__Written task__
Please copy the material below verbatim, starting at the line that contains "Given: Go to the Blog page" and stopping after the line that contains "click(234, 27)".

__Exercise inputs__
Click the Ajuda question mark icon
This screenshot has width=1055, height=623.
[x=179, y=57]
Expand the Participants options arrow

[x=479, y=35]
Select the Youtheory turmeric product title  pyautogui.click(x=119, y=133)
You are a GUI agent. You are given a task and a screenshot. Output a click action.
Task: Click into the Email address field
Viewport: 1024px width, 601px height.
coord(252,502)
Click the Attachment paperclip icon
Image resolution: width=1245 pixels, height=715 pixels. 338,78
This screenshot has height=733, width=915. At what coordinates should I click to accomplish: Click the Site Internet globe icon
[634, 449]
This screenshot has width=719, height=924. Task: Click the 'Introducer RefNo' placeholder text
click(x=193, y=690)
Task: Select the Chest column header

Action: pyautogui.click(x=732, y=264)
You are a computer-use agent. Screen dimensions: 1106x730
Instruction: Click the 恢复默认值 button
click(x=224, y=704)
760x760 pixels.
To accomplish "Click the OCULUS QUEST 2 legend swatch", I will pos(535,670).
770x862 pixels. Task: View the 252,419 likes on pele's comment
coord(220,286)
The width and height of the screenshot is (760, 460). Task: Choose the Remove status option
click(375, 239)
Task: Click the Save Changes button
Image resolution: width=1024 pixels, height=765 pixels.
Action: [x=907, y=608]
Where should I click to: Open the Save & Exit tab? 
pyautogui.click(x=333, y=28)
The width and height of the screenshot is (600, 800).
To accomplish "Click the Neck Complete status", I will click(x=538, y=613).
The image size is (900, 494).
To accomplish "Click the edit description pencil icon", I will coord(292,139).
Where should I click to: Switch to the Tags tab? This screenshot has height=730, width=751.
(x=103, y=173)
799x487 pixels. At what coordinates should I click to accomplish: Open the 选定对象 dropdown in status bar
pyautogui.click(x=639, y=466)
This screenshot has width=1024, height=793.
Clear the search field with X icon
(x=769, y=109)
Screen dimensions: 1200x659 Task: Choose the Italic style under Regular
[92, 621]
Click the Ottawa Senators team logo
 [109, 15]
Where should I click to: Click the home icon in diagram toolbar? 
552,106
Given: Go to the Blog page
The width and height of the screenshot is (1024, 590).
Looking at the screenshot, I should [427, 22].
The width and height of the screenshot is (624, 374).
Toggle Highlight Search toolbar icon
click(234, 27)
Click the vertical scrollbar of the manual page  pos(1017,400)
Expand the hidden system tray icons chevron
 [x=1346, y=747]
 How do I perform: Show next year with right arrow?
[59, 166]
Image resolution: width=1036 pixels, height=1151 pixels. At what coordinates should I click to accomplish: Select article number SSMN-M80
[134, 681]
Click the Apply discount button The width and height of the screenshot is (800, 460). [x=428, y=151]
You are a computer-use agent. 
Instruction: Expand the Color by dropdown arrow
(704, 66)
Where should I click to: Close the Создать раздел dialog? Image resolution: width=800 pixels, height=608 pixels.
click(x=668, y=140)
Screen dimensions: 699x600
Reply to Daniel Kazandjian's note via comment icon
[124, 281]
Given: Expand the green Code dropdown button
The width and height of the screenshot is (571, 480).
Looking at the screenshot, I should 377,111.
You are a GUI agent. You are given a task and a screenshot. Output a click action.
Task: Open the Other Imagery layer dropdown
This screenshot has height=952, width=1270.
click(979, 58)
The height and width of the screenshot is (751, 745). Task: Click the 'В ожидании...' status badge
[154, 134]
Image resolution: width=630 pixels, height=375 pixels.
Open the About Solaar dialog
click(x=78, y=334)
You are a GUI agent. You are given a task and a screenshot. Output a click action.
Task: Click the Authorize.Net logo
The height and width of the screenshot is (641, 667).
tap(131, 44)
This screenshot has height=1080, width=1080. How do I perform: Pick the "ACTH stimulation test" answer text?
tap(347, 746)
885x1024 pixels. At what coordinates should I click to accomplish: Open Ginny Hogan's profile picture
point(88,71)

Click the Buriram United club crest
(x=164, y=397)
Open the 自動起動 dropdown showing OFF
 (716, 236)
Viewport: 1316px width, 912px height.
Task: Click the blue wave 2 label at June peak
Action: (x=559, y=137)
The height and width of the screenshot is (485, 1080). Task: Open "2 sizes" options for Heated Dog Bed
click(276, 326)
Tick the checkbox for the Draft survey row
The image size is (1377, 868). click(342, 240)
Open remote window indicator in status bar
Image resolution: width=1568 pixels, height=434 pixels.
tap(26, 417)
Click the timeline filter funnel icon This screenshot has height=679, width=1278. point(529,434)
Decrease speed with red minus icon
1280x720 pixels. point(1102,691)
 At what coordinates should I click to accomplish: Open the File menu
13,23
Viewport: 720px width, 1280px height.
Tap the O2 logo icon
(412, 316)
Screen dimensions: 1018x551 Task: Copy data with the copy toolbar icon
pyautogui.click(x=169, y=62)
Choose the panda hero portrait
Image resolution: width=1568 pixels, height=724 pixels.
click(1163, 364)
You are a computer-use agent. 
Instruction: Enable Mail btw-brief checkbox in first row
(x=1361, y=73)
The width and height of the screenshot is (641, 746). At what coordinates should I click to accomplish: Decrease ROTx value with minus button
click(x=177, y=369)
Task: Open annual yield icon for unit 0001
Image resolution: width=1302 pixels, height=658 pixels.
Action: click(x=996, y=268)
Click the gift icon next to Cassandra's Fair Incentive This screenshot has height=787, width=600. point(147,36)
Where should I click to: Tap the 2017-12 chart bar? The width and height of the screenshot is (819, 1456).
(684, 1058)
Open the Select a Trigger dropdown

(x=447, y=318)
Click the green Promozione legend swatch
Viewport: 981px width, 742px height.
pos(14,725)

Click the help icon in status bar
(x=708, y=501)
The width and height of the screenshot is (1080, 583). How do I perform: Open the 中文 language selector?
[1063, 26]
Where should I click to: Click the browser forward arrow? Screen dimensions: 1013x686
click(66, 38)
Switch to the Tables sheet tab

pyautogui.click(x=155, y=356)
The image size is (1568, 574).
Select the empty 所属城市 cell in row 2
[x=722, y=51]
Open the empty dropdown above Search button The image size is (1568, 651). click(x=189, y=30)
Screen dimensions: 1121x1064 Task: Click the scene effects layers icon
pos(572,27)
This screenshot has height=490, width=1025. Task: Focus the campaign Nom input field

__Answer to this exercise__
Given: Go to the Blog page
The width and height of the screenshot is (1024, 590).
Looking at the screenshot, I should [427, 22].
The width and height of the screenshot is (624, 374).
Toggle Highlight Search toolbar icon
click(234, 27)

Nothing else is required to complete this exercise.